What I mean from “meaning-making through hermeneutical engagement” can be explained from my reading of Surah Al-Hijr and the narrative motif of creation of humans in terms of worth and intrinsic value in terms of negation of self/ego – a theme that I find embedded in it.

“Your Lord said to the angels, ‘I will create a mortal out of dried clay, formed from dark mud. When I have fashioned him and breathed My spirit into him, bow down before him.’” Note that humans are made of dark mud but their value, their worth comes from God breathing in His spirit. In response, Iblis says, “I will not bow to a mortal You created from dark clay, from dark mud.” Note here the worshipping of one’s ego and the illusion that one is inherently superior to the other.
The text is not a static thing but is embedded in the meaning-making projects of the whole historical community

But it is God, according to this narrative metaphor and Islamic theology, who is the base of worth. And Humans having been ‘breathed in the spirit of the Lord’ are part of and in God. But Iblis didn’t see that. Iblis didn’t realize the God which was breathed into the human. He just saw reflection of his own ego and his own complex of intrinsic worth. But to see God we have to ‘unsee’ ourselves. We have to let go of the complex of intrinsic superiority (born out of any cross-section of social or otherwise identities) to see the God who was breathed into us and thus to see God. This is how the negation of self and the creation motif has been understood in Sufi-philosophical strain of historical Islam. And this is how we have seen God through each other. Scriptures are so multi-layered and thus so beautiful!

To further demonstrate the relevance of context in historical terms and how the community of Muslims through the leading lights of historical Islam has engaged with the text, one example of a totally contradictory interpretation to the literalist meaning can be cited. Ibn Arabi interpreted the Quranic verse: “Your Lord has determined that you will not worship other than He,” [Quran 17:23] as meaning that Allah in this verse is saying that no matter whomever or whatever you are worshipping, it is worshipping Allah. Even if you are worshipping an idol, it is necessarily directed at Him (Allah). This reading of the Quranic verse is counter-intuitive and against the common belief that in this verse God (Allah) has forbidden worshipping anyone other than Him. From Ibn Arabi flows the Sufism of Wahdat-ul-Wajood which along with Ishraqi philosophical-Sufi strain forms the two major expressions of Islamic Sufism. And this verse adds to the basis of the whole unity-in-existence of Sufi thought. Right here, it can be seen how counter-intuitive and ‘rational’ the embeddedness of the text was in thinking and life of the historical Muslim community, as opposed to what both the literalists and the secular ‘rationalists’ would want us to believe.
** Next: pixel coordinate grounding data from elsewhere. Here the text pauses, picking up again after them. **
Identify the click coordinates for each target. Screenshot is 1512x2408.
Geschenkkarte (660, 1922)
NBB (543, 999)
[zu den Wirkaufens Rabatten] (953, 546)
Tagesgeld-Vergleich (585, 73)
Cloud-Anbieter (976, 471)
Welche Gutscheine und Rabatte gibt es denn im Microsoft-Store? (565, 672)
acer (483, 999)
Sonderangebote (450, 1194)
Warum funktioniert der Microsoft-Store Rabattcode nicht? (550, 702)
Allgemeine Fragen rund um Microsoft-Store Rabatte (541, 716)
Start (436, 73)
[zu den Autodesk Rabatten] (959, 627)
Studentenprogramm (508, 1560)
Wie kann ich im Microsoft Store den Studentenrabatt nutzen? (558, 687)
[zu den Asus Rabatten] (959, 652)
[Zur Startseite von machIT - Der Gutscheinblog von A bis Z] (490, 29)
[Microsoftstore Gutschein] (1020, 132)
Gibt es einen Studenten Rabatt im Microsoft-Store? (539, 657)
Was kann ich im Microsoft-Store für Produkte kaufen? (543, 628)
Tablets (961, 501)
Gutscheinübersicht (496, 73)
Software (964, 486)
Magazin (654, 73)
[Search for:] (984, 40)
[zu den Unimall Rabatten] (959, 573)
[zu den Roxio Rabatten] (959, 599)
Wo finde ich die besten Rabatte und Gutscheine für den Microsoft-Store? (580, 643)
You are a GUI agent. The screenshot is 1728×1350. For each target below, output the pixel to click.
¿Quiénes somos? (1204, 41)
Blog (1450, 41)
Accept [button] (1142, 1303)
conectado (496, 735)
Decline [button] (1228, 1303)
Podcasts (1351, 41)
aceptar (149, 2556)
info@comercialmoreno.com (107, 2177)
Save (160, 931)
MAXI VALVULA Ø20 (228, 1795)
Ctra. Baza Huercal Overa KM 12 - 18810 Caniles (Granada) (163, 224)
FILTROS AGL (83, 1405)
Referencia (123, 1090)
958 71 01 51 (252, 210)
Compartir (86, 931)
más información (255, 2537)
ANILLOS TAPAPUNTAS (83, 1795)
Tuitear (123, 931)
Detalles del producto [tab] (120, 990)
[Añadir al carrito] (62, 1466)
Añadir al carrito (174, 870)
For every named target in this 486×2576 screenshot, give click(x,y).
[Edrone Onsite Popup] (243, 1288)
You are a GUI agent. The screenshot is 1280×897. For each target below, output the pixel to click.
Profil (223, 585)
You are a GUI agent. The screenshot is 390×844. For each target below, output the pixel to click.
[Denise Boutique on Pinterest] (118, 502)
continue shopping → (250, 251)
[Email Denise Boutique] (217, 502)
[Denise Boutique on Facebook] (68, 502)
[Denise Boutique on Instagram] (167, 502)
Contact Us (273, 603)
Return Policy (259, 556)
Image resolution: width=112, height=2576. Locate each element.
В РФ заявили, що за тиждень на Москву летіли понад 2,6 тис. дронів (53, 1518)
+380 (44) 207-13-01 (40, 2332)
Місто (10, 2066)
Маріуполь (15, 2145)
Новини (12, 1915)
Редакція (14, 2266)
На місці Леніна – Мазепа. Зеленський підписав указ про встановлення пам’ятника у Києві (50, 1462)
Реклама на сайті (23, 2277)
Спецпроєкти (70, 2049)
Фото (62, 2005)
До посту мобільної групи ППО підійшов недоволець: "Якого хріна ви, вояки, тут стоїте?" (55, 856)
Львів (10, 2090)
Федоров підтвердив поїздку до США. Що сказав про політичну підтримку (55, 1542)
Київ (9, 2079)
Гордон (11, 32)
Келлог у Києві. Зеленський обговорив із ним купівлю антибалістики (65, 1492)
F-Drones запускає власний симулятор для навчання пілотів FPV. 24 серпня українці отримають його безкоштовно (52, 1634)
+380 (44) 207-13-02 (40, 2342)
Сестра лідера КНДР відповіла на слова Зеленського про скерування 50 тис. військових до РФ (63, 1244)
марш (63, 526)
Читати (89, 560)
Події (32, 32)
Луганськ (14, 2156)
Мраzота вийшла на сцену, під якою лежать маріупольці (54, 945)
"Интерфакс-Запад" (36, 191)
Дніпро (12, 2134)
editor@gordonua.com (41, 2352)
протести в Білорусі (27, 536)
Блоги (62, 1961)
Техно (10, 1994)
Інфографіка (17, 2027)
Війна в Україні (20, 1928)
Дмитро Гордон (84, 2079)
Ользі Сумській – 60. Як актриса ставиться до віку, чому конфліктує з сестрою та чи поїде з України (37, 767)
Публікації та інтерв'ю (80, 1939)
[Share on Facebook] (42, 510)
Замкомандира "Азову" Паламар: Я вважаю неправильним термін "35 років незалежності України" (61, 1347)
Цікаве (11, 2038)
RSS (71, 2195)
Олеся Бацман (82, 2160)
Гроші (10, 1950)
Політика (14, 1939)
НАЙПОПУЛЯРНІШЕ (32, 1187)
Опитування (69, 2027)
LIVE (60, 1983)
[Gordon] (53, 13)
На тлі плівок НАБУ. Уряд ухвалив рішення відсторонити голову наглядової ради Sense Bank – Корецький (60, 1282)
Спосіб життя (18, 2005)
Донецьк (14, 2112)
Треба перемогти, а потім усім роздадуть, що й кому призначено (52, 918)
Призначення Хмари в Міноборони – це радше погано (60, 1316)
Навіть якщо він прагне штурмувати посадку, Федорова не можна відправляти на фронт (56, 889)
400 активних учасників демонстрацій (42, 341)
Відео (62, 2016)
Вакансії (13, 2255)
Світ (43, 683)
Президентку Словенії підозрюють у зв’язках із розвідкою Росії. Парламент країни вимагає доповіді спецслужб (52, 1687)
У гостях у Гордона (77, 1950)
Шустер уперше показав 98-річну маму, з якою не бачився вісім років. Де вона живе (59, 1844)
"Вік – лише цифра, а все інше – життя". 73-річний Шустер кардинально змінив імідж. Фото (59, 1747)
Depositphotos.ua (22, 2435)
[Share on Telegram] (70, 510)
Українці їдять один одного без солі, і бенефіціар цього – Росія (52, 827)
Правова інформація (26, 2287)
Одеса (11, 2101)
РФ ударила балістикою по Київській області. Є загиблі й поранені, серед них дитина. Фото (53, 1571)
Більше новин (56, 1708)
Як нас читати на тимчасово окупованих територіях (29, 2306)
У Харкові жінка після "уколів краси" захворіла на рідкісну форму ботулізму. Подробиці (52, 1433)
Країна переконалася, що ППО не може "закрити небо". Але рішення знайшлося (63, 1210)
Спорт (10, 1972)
'Girl Reading the Quran' - painting by Osman Hamdi Bey, 1880


In conclusion, reading and engaging with the Qur’an is more than a simple reading that is done while ignoring the structure, meaning, purpose, method and context of  theQur’an and revelation as a whole. The claim is not about Truth per se but to take the claim to truth of the Qur’an (or any other scriptures) on its own terms. If we have to understand the historical community which came together, and still sees itself as part of a larger historical tradition, we have to engage with Qur’an as it has been engaged with throughout historically. Neither text nor tradition is a dead matter. The very fact that they survived across diverse geography and historical eons, makes tradition and text dynamic and capable of embedding the shifts and fissures of history.

More than ‘critical’ or ‘rationalist’ approach to the texts of scriptures, we need to have a historical context where the traditions around scriptures formed, changed and thrived, and were a source of meaning for hundreds of millions of people across diverse spatial-temporal divide. To understand Islam better and to locate the current moment and turn in the arc of historical continuation or rupture, one needs to have an empathetic engagement with the Qur’an: i.e. an engagement which is informed by historical meaning-making projects.